Tuesday, August 11, 2009

How do I love?


In response to my low iron levels, I made Tomato-Curry Lentil Stew (lentils are supposed to be uber high in iron). I'm switching to white rice this week (brown rice inhibits iron absorption) and will continue taking iron pills. Hopefully when I attempt to give blood again next week, they won't turn me away again. Curry and tomatoes are quite a tasty combination, if I do say so myself.

Being a Social Psychologist, people often ask me if I analyze people all the time? (By the way, I find that question EXTREMELY annoying, so please don't ask me if you haven't already!) I usually answer no, because otherwise the other person shuts up really quickly. The truth is, though I don't intentionally analyze everyone I meet, I'm definitely very aware of how a person tries to present him or herself. One of my main lines of research has to do with identity negotiation: how a person "negotiates" with those around them how they want to be seen as well as the underlying motivations behind the negotiation process.

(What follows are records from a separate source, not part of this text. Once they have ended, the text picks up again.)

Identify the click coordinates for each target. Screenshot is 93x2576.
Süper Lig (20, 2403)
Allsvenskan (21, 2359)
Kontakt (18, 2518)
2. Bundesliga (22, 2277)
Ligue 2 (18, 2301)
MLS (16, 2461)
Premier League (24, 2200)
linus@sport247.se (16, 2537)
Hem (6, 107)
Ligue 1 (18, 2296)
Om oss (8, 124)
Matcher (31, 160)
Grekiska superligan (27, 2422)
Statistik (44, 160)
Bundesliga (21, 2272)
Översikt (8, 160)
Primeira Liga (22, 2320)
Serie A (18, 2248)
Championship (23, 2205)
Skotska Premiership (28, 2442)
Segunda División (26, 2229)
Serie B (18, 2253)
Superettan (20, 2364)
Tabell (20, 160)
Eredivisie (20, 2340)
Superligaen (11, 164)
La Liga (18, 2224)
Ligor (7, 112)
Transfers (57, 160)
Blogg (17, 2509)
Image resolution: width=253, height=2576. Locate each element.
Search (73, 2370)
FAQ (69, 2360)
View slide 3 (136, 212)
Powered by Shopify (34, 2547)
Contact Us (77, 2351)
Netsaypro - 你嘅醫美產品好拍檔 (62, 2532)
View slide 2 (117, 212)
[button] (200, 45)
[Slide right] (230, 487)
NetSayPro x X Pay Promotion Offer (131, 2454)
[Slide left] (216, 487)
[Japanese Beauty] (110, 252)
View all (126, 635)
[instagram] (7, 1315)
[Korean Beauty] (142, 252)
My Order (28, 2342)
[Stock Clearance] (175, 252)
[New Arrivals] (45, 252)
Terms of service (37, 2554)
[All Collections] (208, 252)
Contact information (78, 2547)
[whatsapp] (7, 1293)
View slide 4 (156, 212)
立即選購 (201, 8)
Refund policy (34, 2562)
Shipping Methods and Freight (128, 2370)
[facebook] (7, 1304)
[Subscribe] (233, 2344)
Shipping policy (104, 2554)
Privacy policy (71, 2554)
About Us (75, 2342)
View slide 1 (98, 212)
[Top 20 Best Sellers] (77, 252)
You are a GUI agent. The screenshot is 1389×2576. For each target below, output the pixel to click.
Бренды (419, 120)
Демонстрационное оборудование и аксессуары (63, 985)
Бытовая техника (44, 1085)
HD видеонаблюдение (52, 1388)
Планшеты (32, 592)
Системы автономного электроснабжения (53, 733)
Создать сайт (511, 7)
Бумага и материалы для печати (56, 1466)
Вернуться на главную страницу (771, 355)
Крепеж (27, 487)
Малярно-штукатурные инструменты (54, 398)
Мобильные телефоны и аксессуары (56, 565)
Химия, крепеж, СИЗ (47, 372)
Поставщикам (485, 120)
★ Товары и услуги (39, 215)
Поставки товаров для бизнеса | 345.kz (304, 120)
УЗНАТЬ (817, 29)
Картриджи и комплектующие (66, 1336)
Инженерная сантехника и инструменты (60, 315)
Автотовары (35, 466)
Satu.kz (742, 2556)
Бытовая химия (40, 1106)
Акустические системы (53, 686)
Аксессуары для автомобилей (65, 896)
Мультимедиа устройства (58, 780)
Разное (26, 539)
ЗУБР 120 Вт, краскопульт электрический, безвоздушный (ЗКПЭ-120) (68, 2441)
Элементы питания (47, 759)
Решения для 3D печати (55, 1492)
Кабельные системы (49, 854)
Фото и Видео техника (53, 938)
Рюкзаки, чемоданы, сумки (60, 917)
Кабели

Anyway I recently noticed two particular people in my life who have some deep-seated insecurities in their identities. One woman is very insecure in her position in her life. She compensates for this by clinging onto an identity of a nurturer and at every opportunity tries to assert her authority and care upon others. Sometimes it's welcomed, sometimes it's not. Though her intentions are good, I've noticed that need holding her bondage. As soon as her sense of authority or ability to nurture is undermined, she becomes very defensive and hurt.

Another man constantly boasts about his abilities and his experiences. I found it to be tiresome to listen to until one day he said something that made me realize the only reason he boasts so much is because he really doesn't believe in himself. He has an inferiority complex that is driving him to verbally assert who he is to any listening ear.

So my question is, what is the loving thing to do? For both this man and this woman, their insecurities have such a hold on their life. Do I encourage them and indulge them, driving them deeper into their habit of self-assertion, or do I refuse to indulge them? Or will my constant encouragement help them to let go of their need to assert who they are?